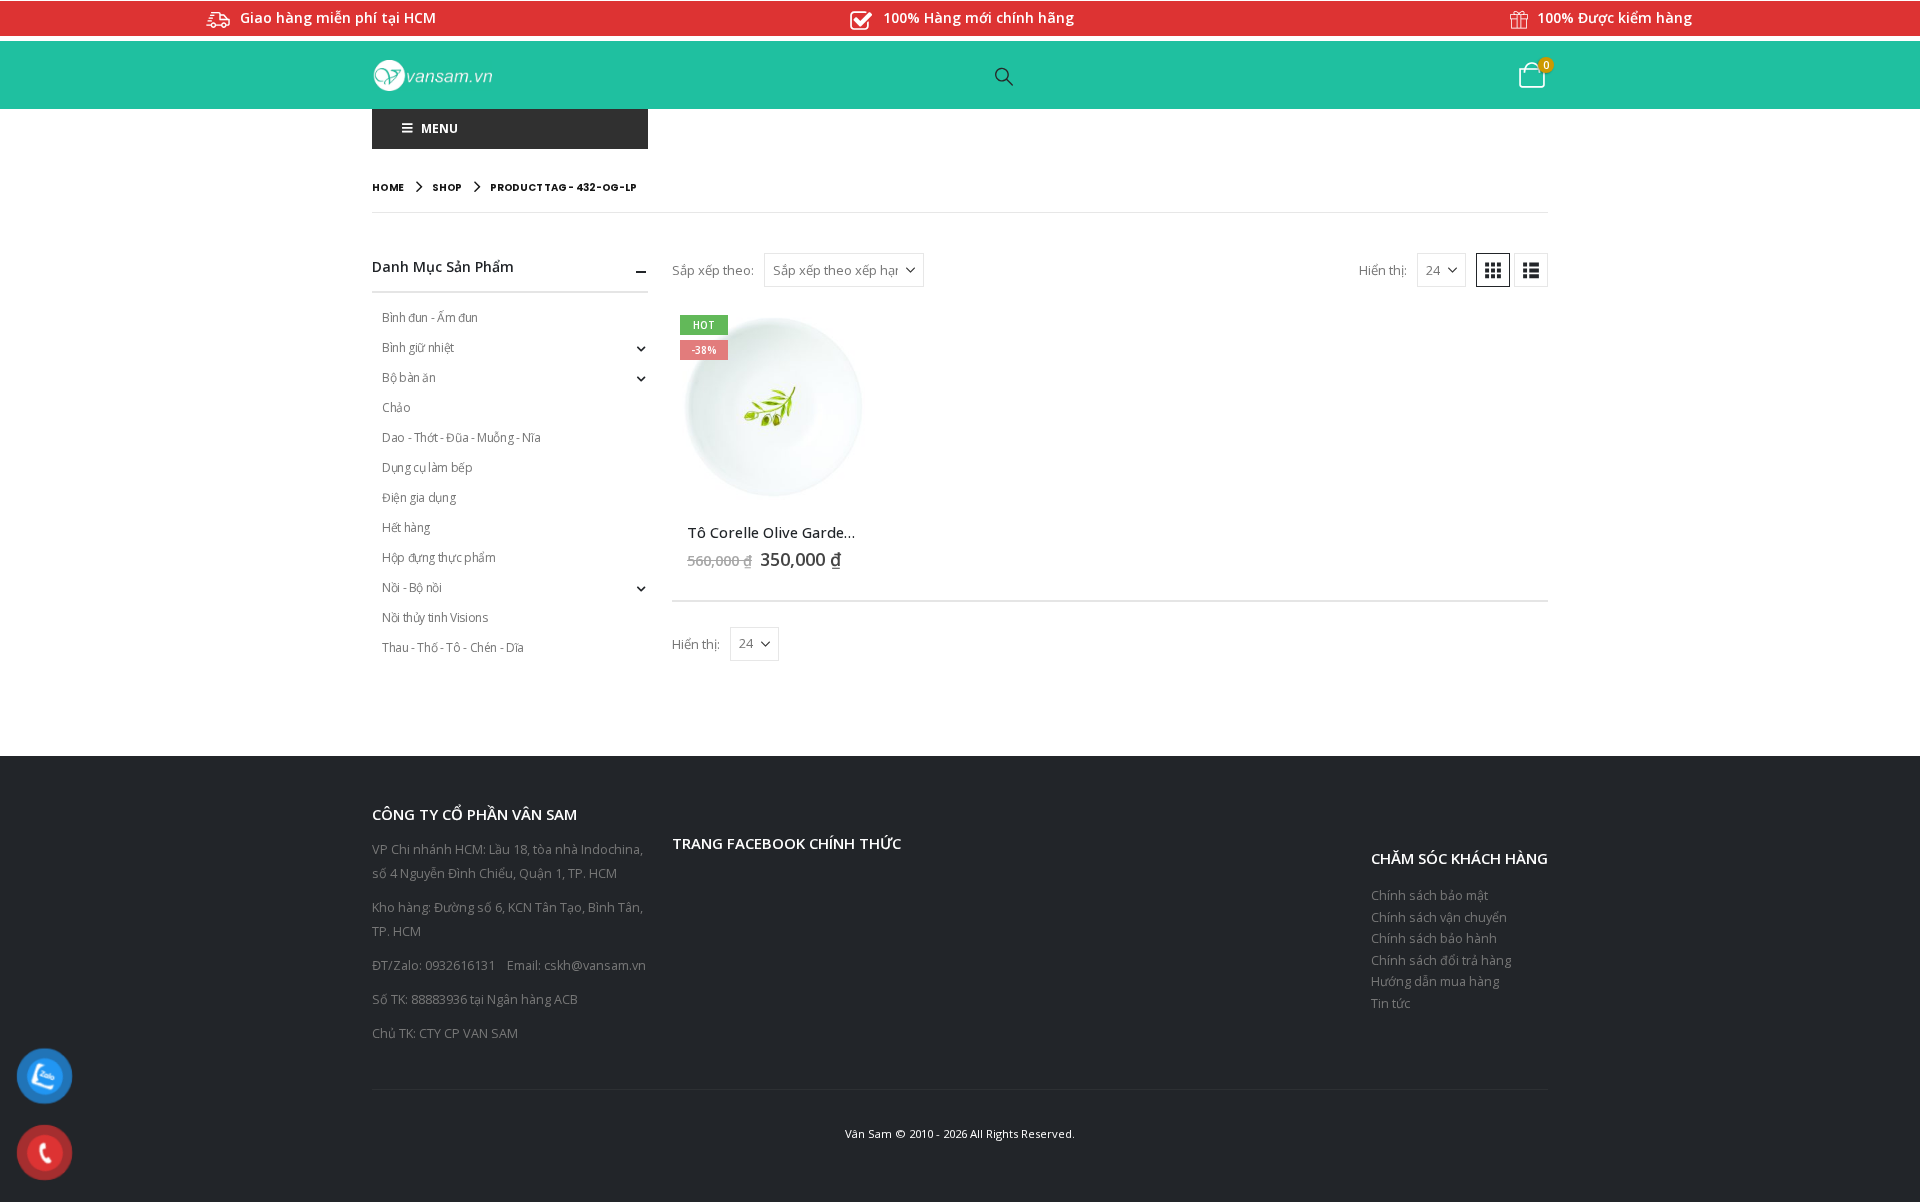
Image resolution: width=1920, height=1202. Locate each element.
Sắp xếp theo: (713, 270)
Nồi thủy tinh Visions (434, 617)
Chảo (396, 407)
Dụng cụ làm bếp (427, 467)
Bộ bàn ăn (409, 377)
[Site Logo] (432, 75)
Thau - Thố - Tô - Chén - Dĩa (453, 647)
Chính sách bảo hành (1434, 938)
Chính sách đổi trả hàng (1441, 960)
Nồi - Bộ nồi (412, 587)
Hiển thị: (1383, 270)
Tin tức (1390, 1003)
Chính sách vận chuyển (1439, 917)
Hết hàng (406, 527)
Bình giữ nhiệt (418, 347)
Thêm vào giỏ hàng (840, 340)
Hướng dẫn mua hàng (1435, 981)
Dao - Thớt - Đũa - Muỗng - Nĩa (461, 437)
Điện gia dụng (418, 497)
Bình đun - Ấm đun (430, 317)
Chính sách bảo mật (1429, 895)
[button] (1005, 76)
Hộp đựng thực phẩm (439, 557)
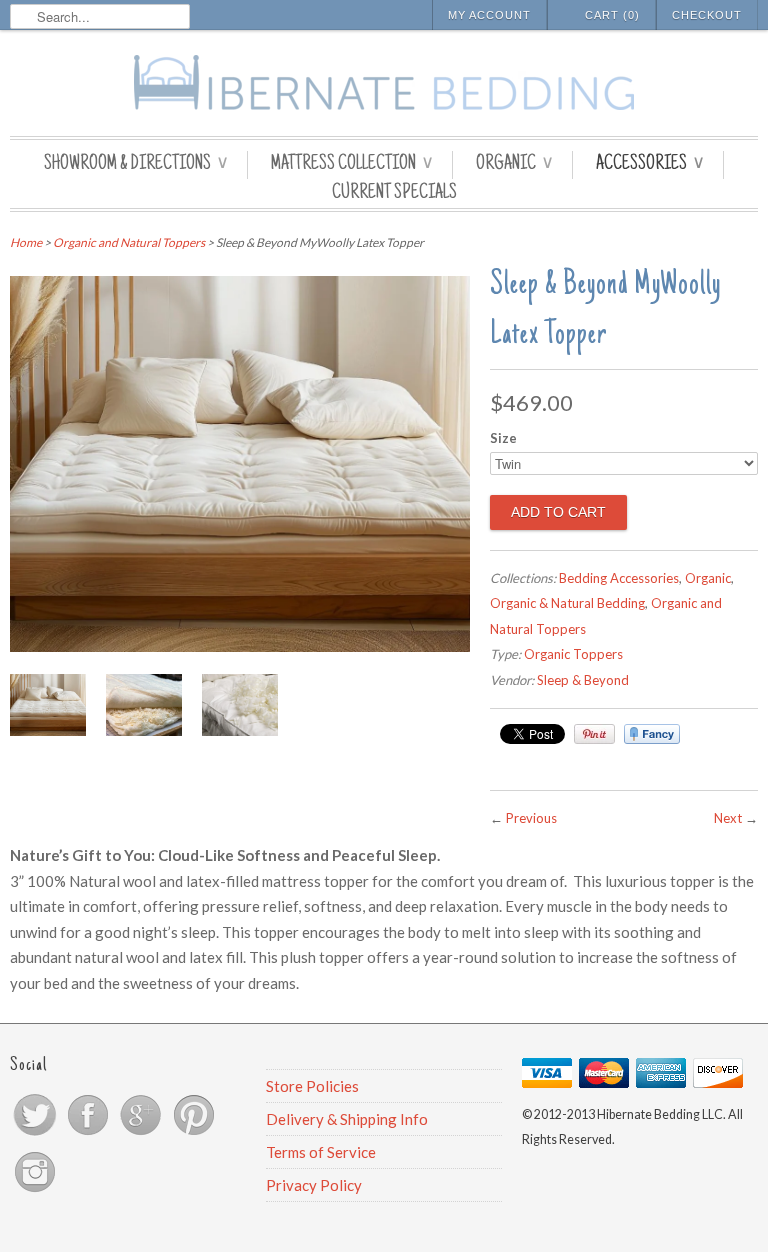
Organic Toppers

+ + +

→ ASSIGNMENT
Every line from the one containing "Sắp xếp theo: (713, 270)" through the end of the listing is to be copied exactly; the pictures are not.

→ EXERCISE SOLUTION
Sắp xếp theo: (713, 270)
Nồi thủy tinh Visions (434, 617)
Chảo (396, 407)
Dụng cụ làm bếp (427, 467)
Bộ bàn ăn (409, 377)
[Site Logo] (432, 75)
Thau - Thố - Tô - Chén - Dĩa (453, 647)
Chính sách bảo hành (1434, 938)
Chính sách đổi trả hàng (1441, 960)
Nồi - Bộ nồi (412, 587)
Hiển thị: (1383, 270)
Tin tức (1390, 1003)
Chính sách vận chuyển (1439, 917)
Hết hàng (406, 527)
Bình giữ nhiệt (418, 347)
Thêm vào giỏ hàng (840, 340)
Hướng dẫn mua hàng (1435, 981)
Dao - Thớt - Đũa - Muỗng - Nĩa (461, 437)
Điện gia dụng (418, 497)
Bình đun - Ấm đun (430, 317)
Chính sách bảo mật (1429, 895)
[button] (1005, 76)
Hộp đựng thực phẩm (439, 557)
Organic Toppers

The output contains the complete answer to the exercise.